Acts preferentially in the atria by prolonging atrial refractoriness and slowing impulse conduction in a rate-dependent fashion

Prominently blocks certain potassium channels, specifically, the atrial-selective potassium current I_κur

It is also a sodium channel blocker, depending upon heart rate (HR); as HR increases, affinity for the sodium channel increases; additionally, as the HR decreases, vernakalant binding to the sodium channel decreases

Volume of distribution:Approximately 2L/kg.

Protein binding:Displays low protein binding and the free fraction of vernakalant in human serum is 53-63% at concentration range of 1-5 μg/ml.

Metabolism:Vernakalant is mainly eliminated by CYP2D6 mediated O-demethylation in CYP2D6 extensive metabolisers. Glucuronidation is the main metabolism pathway in CYP2D6 poor metabolisers.

Route of elimination:Mainly eliminated via renal excretion.

Half-life:Elimination half life in CYP2D6 extensive metabolizers is 3 hours and 5.5 hours in poor metabolizers.

Clearance:The typical total body clearance of vernakalant was estimated to be 0.41 l/hr/kg.

IV antiarrhythmic pending FDA approval for rapid conversion of recent onset atrial fibrillation to sinus rhythm

Patients in atrial fibrillation should receive 3 mg per kilogram body weight given as a 10-minute infusion into a vein. If the heart rhythm has not returned to normal 15 minutes after the first infusion has been given, a second dose of 2 mg/kg should be given.

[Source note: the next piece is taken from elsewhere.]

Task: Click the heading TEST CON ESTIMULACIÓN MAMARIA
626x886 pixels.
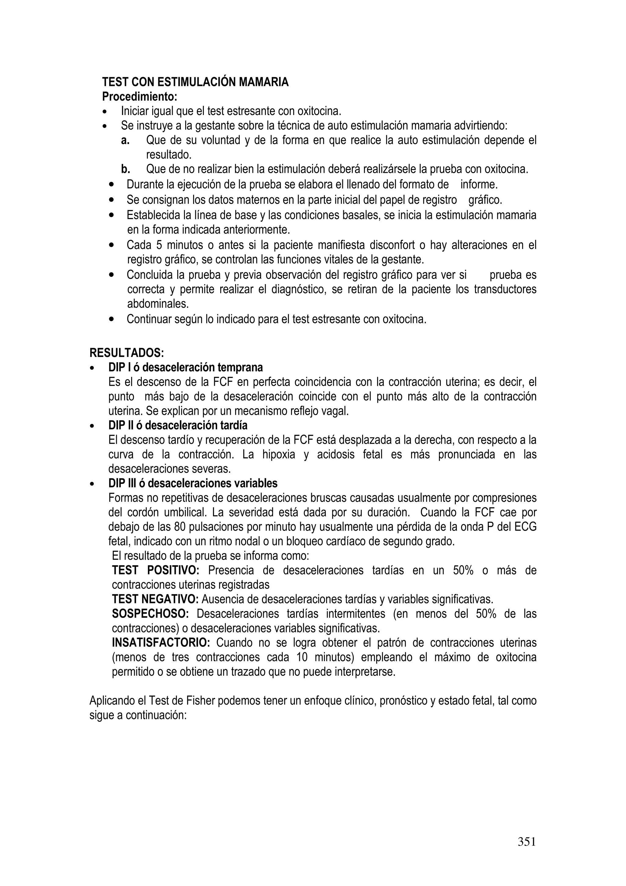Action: coord(195,82)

Patients should not be given more than 5 mg/kg of Brinavess within any 24-hour period

• Hypersensitivity to the active substance or to any of the excipients
• Patients with severe aortic stenosis, patients with systolic blood pressure < 100 mm Hg, and patients with heart failure class NYHA III and NYHA IV.
• Patients with prolonged QT at baseline (uncorrected > 440 ms), or severe bradycardia, sinus node dysfunction or second degree and third degree heart block in the absence of a pacemaker.
• Use of intravenous rhythm control antiarrhythmics (class I and class III) within 4 hours prior to, as well as in the first 4 hours after, vernakalant administration.
• Acute coronary syndrome (including myocardial infarction) within the last 30 days.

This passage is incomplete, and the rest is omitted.